→ **What you need to do**: Print every entry below again exactly as written, skipping the pictures.

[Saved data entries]
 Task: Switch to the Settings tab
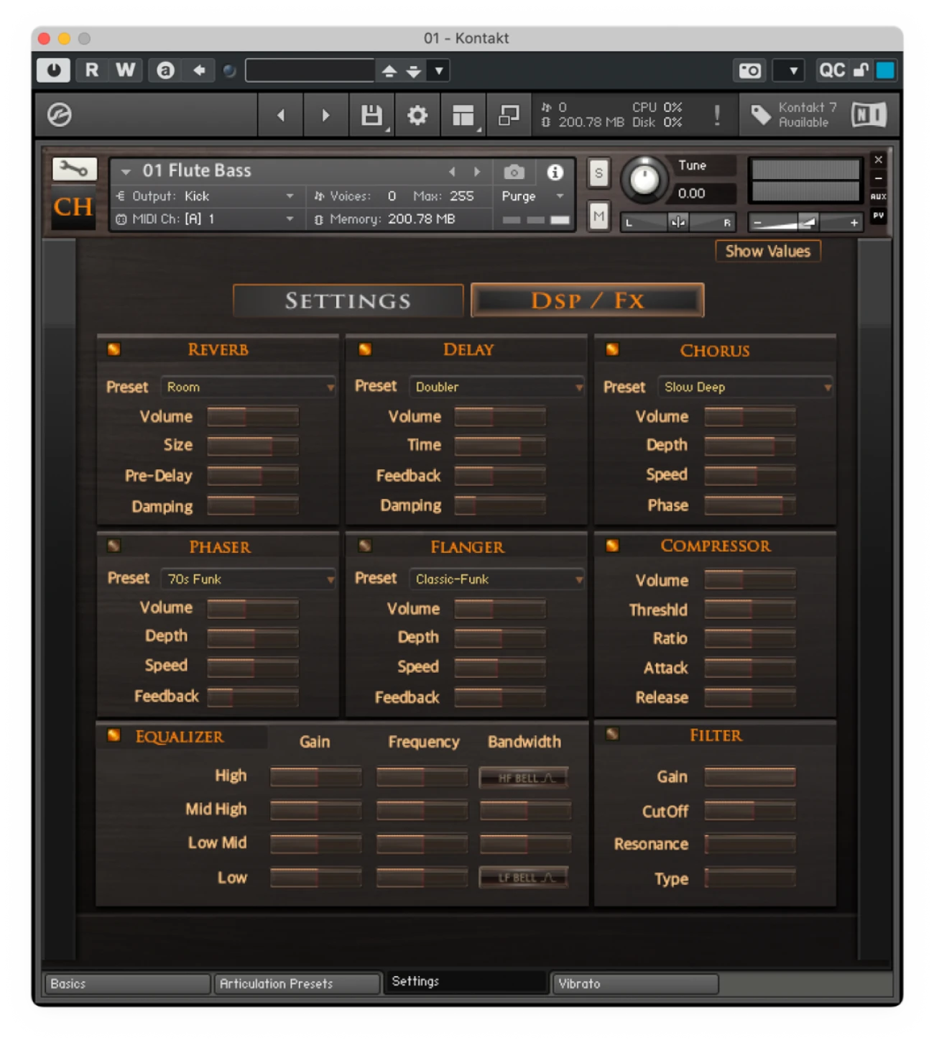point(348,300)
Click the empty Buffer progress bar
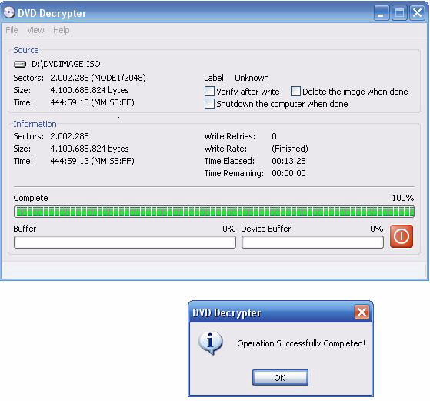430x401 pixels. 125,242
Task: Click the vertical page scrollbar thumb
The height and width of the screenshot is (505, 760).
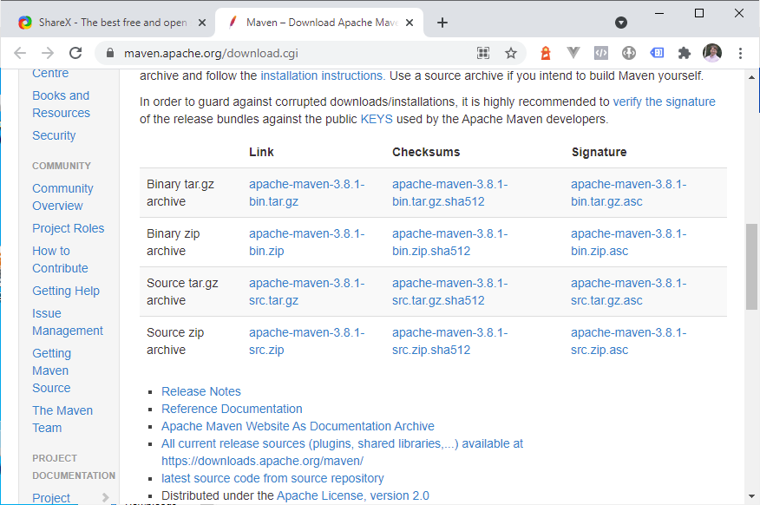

→ **Task answer**:
 Task: Switch to the Settings tab
point(348,300)
Click the empty Buffer progress bar
430x401 pixels. 125,242
Task: Click the vertical page scrollbar thumb
The height and width of the screenshot is (505, 760).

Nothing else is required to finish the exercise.